Spotkanie minister edukacji Barbary Nowackiej z Anją Rubik, założycielką fundacji Sexed.pl, zainicjowało rozmowy na temat edukacji seksualnej w szkołach. Rubik w mediach społecznościowych wyraziła zadowolenie z możliwości dyskusji na temat edukacji i bezpieczeństwa, podczas gdy minister zdrowia Izabela Leszczyna ogłosiła nawiązanie współpracy z Ministerstwem Edukacji w obszarze edukacji zdrowotnej.
Fundacja Sexed.pl, kojarzona także z działalnością wyborczą (opublikowane materiały wyborcze Sexed.pl sugerowały głosowanie przeciw politykom o konserwatywnych poglądach na antykoncepcję) planuje wkrótce opublikować listę 100 osób angażujących się w edukację seksualną. Skład kapituły wyborczej to znane postaci, takie jak Anja Rubik czy Adam Bodnar, obecny minister sprawiedliwości.
W filmie o masturbacji na kanale Sexed.pl na YouTube Anja Rubik zapytała youtubera Macieja Dąbrowskiego, kiedy pierwszy raz się masturbował.
„Pamiętam, kiedy pierwszy raz się masturbowałem z gazetą »Detektyw« – powiedział. – Miałem 6 lat wtedy.
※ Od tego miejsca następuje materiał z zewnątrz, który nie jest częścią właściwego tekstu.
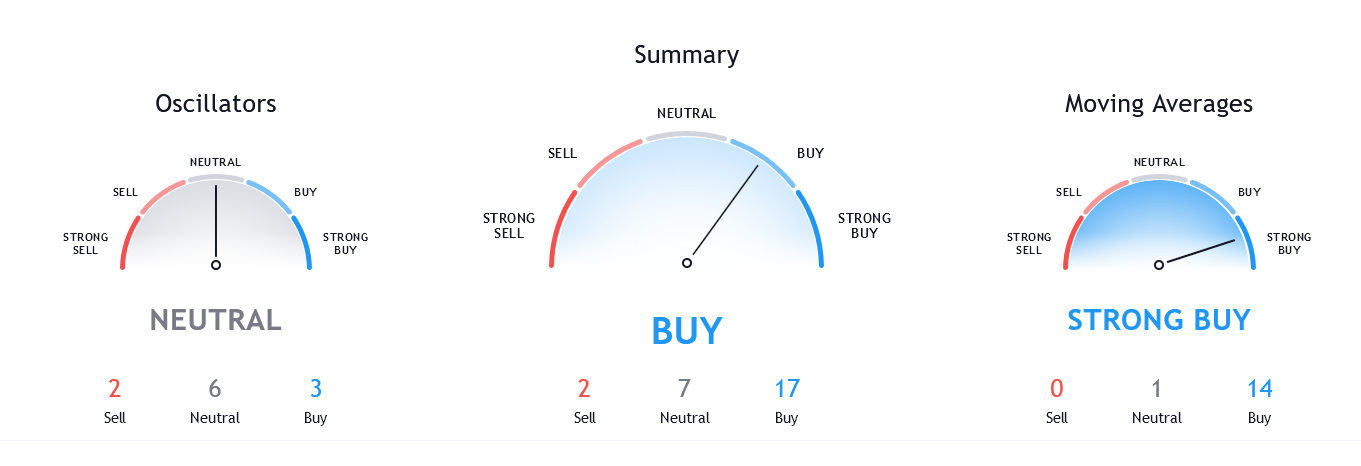Click the Oscillators gauge gray Neutral arc
1361x466 pixels.
coord(215,178)
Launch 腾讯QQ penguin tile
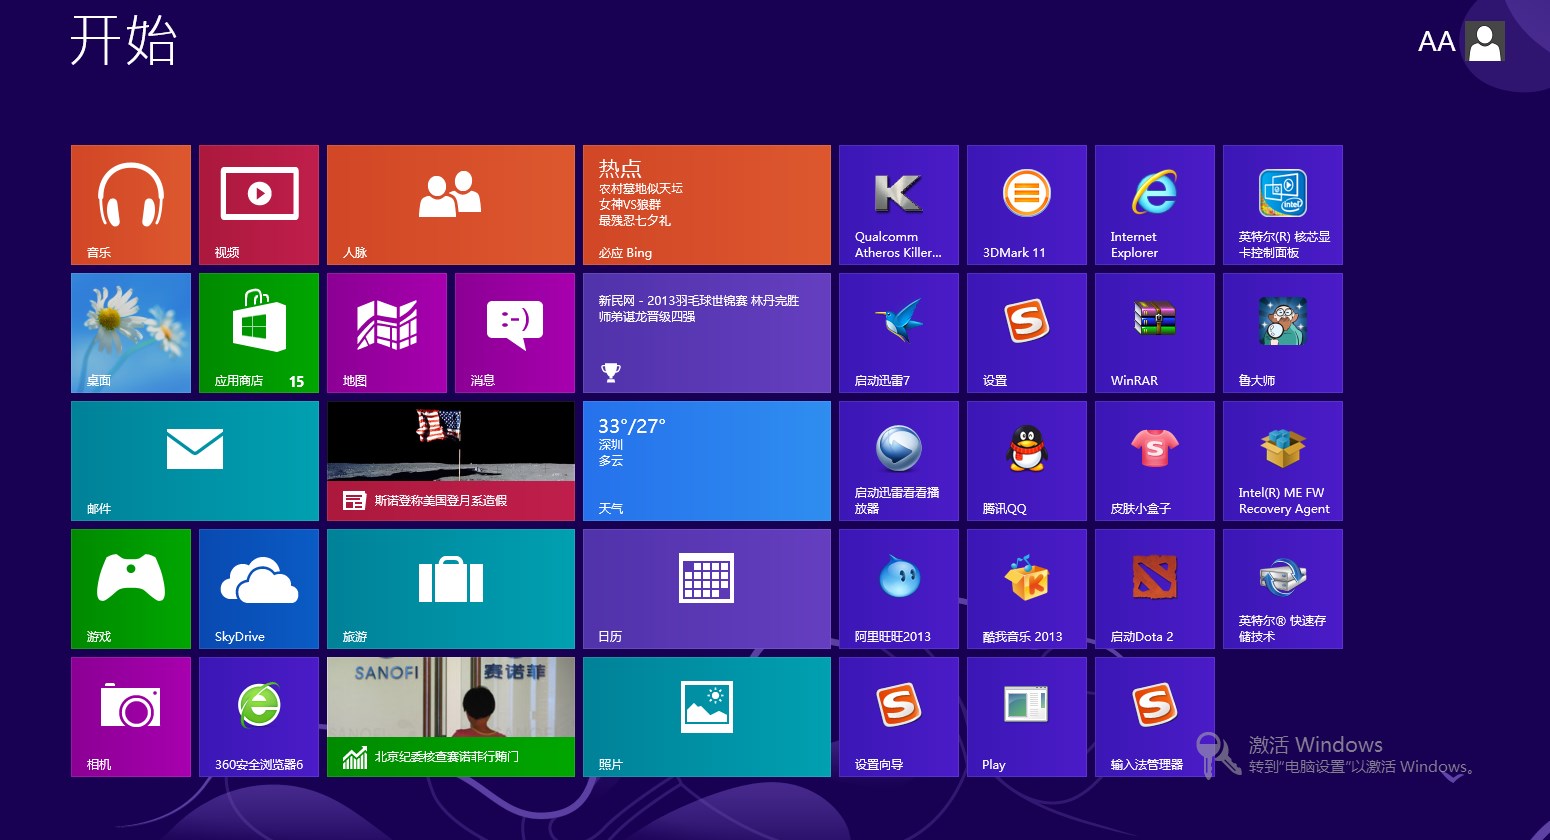Image resolution: width=1550 pixels, height=840 pixels. point(1027,461)
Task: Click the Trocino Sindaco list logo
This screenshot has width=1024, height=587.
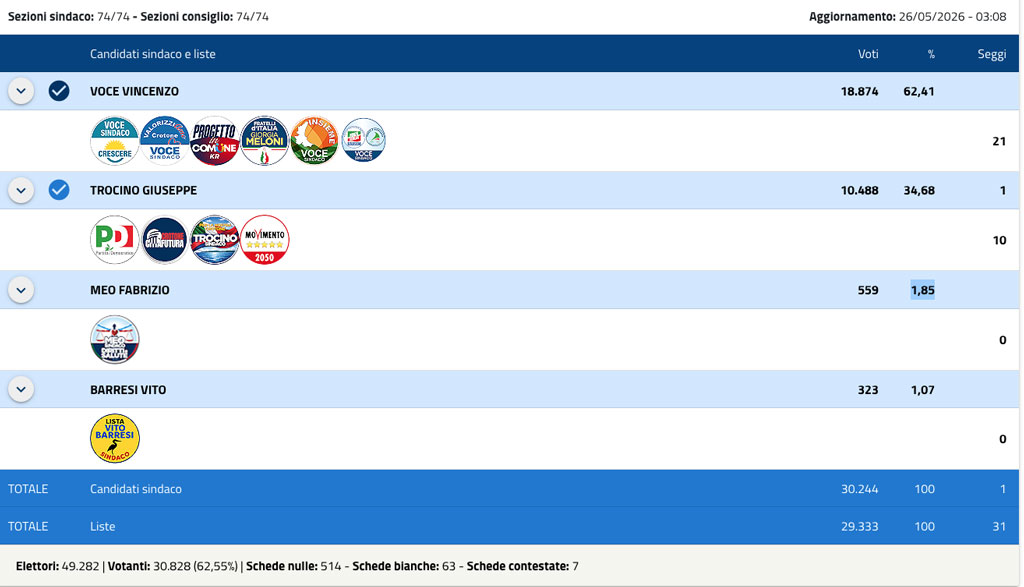Action: (x=215, y=240)
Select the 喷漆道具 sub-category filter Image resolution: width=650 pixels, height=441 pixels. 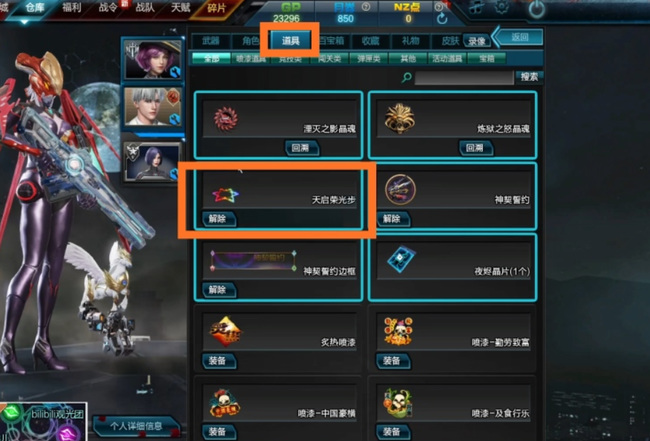251,58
To był pierwszy raz, kiedy świadomie zrobiłem coś z własnym ciałem. To była tylna okładka, bo tam z tyłu były po prostu gołe baby” – wyjaśnił. Dodał, że wtedy bardzo się przeraził. „Boli mnie penis. Nic z niego nie leci, bo miałem 6 lat. Dopiero jak miałem 11 lat, to zaczęło coś tam kapać” – opowiadał.
W tym samym filmie podająca się za edukatorkę seksualną Natalia Trybus, która była pracownicą sexshopu, stwierdza, że zachowanie Dąbrowskiego było naturalne.
Holenderska firma Easy Toys, współpracująca z fundacją, jest jednym z głównych europejskich dystrybutorów gadżetów erotycznych, promując "bezpieczny seks" i edukację seksualną jako klucz do satysfakcjonującego życia. Sexed.pl publikuje filmy edukacyjne na temat higieny intymnej i używania prezerwatyw, często z płatną współpracą z Easy Toys.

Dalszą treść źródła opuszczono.